Cartelligent
Landing Page & Conversion Optimization System
Built a modern React-based landing page system with multiple conversion paths and comprehensive analytics tracking, enabling A/B testing against the company's legacy WordPress site and delivering a 2.6x improvement in chatbot conversion rates over traditional form submissions.
ReactViteVercelCloudflare WorkersPostHog AnalyticsSalesforceSupabaseTailwind CSS
About This Project
Cartelligent, a California-based car buying service, needed to modernize their lead generation approach and understand which conversion paths actually drive paying customers. Their existing WordPress site relied solely on traditional form submissions with limited visibility into user behavior and no ability to test alternative approaches.

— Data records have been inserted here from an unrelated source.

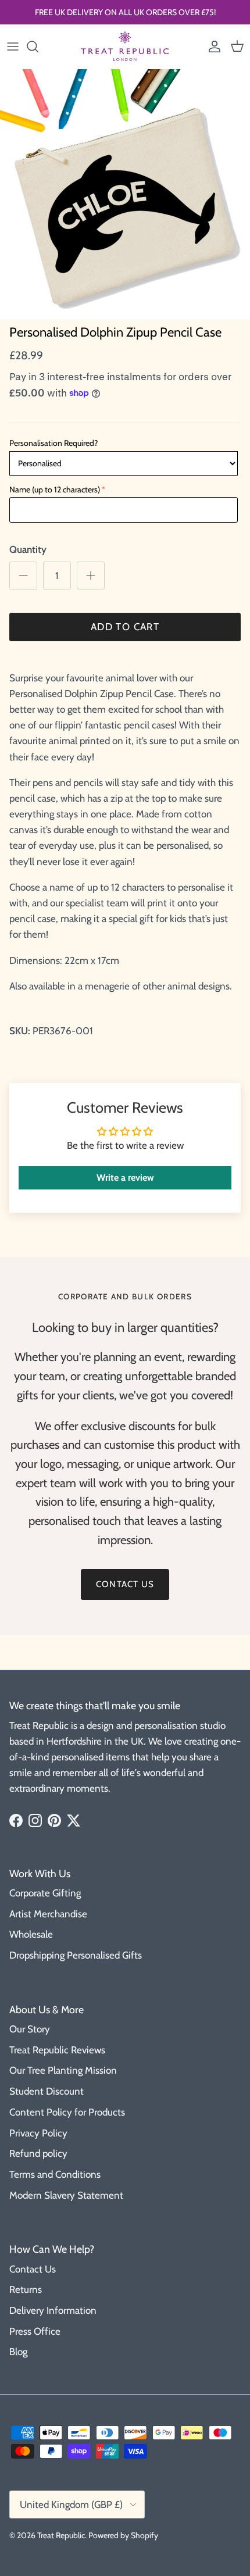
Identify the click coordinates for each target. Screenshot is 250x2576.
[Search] (38, 46)
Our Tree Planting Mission (63, 2070)
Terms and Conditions (55, 2174)
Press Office (34, 2331)
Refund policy (38, 2153)
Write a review (125, 1177)
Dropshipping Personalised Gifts (75, 1955)
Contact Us (32, 2269)
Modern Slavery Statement (66, 2195)
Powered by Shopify (123, 2535)
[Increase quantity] (91, 575)
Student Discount (46, 2091)
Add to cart (125, 627)
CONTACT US (125, 1584)
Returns (25, 2289)
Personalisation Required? (53, 443)
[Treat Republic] (125, 46)
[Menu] (13, 46)
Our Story (29, 2029)
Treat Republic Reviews (57, 2050)
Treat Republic (61, 2535)
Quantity (28, 549)
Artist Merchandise (48, 1914)
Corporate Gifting (45, 1893)
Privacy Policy (38, 2133)
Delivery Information (53, 2310)
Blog (18, 2351)
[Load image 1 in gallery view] (125, 194)
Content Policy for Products (67, 2112)
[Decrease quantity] (23, 575)
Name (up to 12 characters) (54, 489)
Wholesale (31, 1934)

I designed and built a complete landing page experience at experience.cartelligent.com using React/Vite, deployed via Vercel with Cloudflare for DNS and traffic management. The page features multiple conversion paths—including an AI-powered chatbot, modal forms triggered from various CTAs (navbar, comparison sections, "How It Works" explanations), and a traditional bottom-of-page form. Each path was instrumented with detailed PostHog analytics tracking to measure not just submissions, but engagement patterns, drop-off points, and downstream conversion to paying customers.
A key technical challenge was implementing server-side A/B testing using Cloudflare Workers to split traffic reliably between the new experience page and the legacy control pages, while ensuring UTM parameters passed through correctly for accurate attribution in Salesforce. We also had to debug significant tracking gaps—discovering that 94% of control page leads had missing UTM data, which initially made the test comparison invalid.
The analysis revealed that chatbot users converted to signups at 14.8% compared to 5.6% for form users—directly contradicting the initial hypothesis that chatbot friction would hurt conversion. The "How It Works" modal form showed the highest conversion at 20% (though with a smaller sample), suggesting users who seek to understand the service first are more likely to become customers. These insights are now driving decisions about where to focus optimization efforts and how to allocate paid traffic.